2014-10-09 Thread Sharad Agarwal
The vote has passed with 9 binding +1, 5 non binding +1, no 0 and -1s.

Binding +1s :
Jean Baptiste
Jan i
Alan D Cabrera
Jakob Homan
Chris Douglas
Roman Shaposhnik
Joe Brockmeier
Vinod K V
Suresh Srinivas


Non Binding +1s:
Sharad Agarwal
Amareshwari S
Seetharam Venkatesh
Srikanth Sundarrajan
Ashish

Thanks everyone for voting.
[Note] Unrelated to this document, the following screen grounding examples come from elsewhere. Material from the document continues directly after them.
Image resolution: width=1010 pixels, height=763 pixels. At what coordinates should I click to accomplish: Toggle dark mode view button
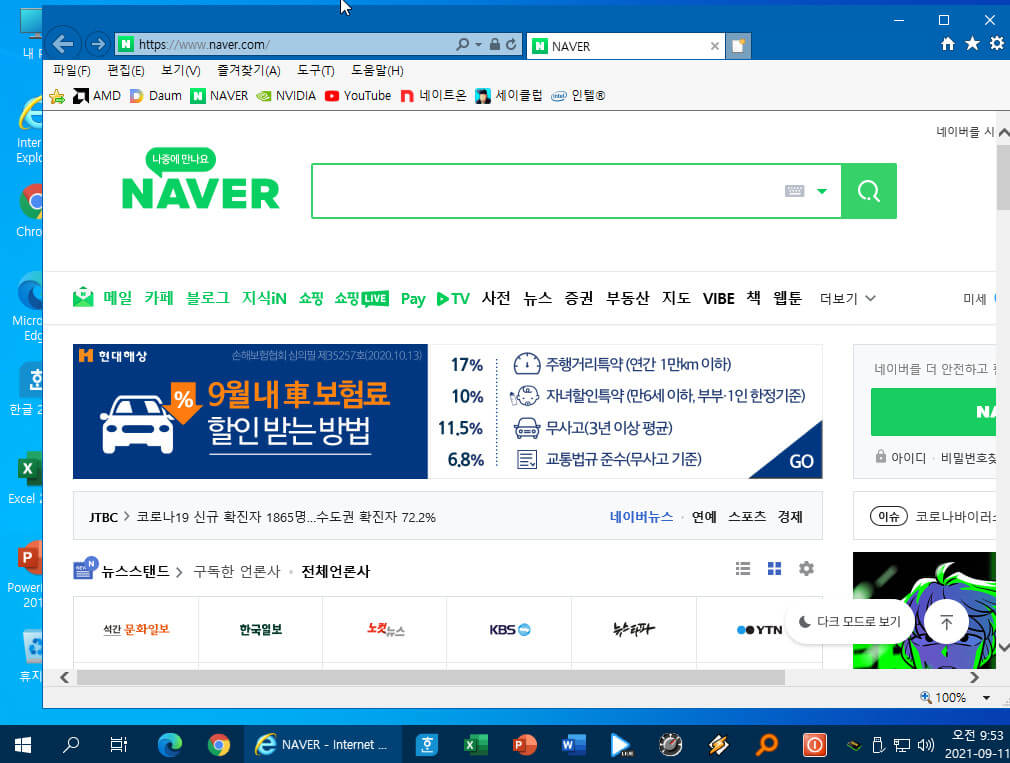pos(850,621)
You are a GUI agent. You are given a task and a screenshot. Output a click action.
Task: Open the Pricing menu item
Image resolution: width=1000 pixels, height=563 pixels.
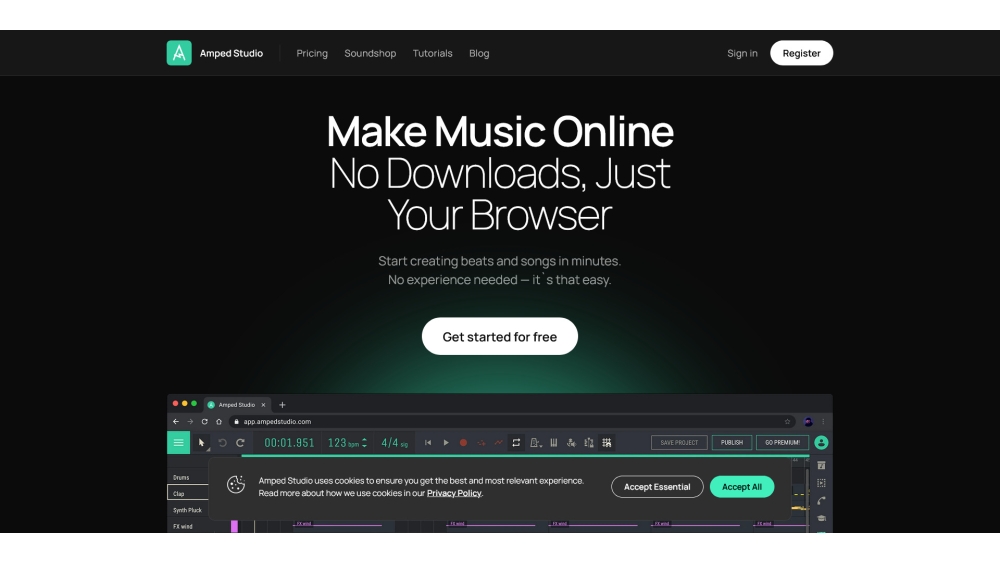point(312,53)
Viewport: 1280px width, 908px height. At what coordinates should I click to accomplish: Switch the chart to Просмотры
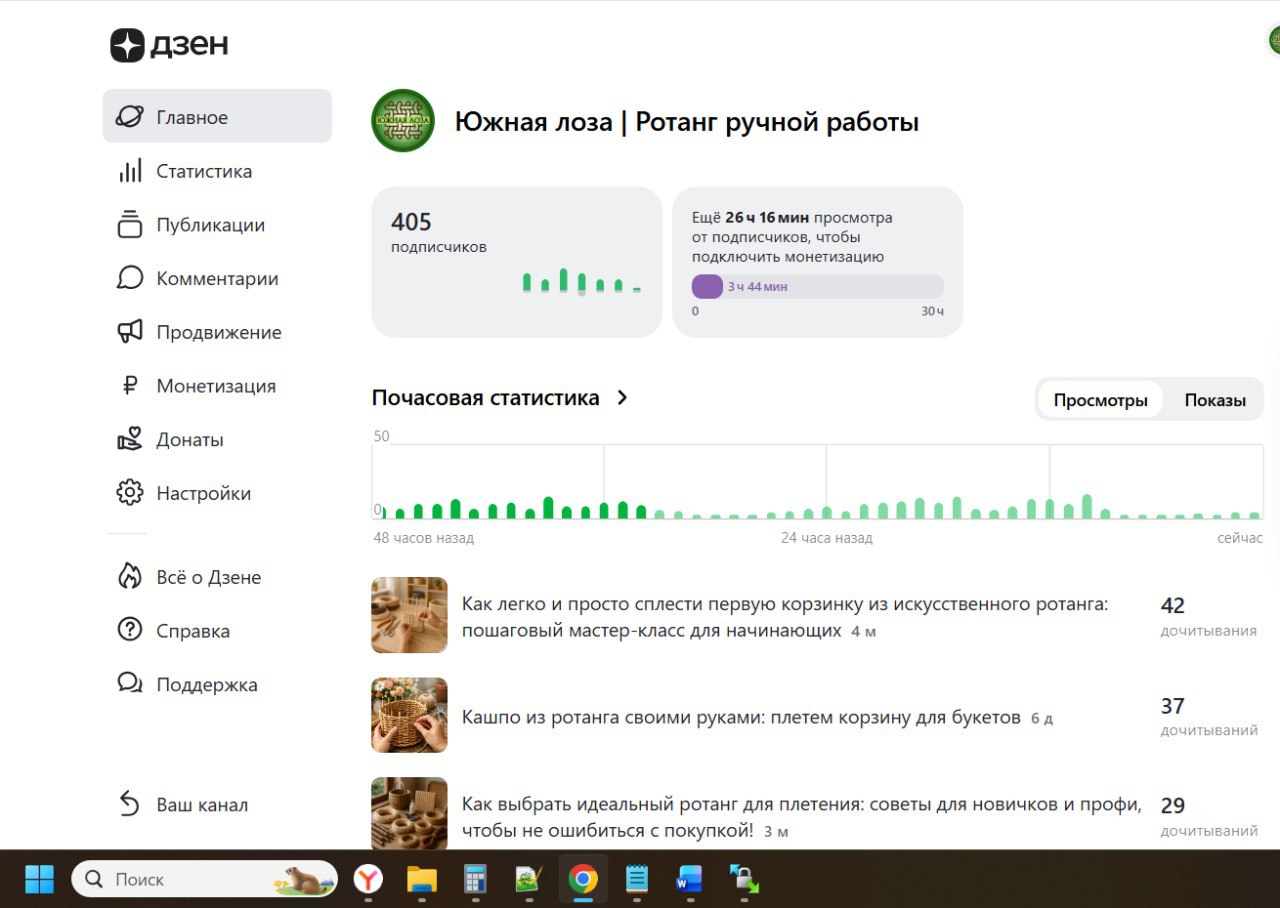pos(1100,400)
We will proceed with the next steps as per the
IPMC guidelines.

Thanks
Sharad




On Mon, Oct 6, 2014 at 5:21 PM, Sharad Agarwal sha...@apache.org wrote:

 Following the discussion earlier in the thread
 https://www.mail-archive.com/general@incubator.apache.org/msg45208.html
 I would like to call a Vote for accepting Lens as a new incubator project.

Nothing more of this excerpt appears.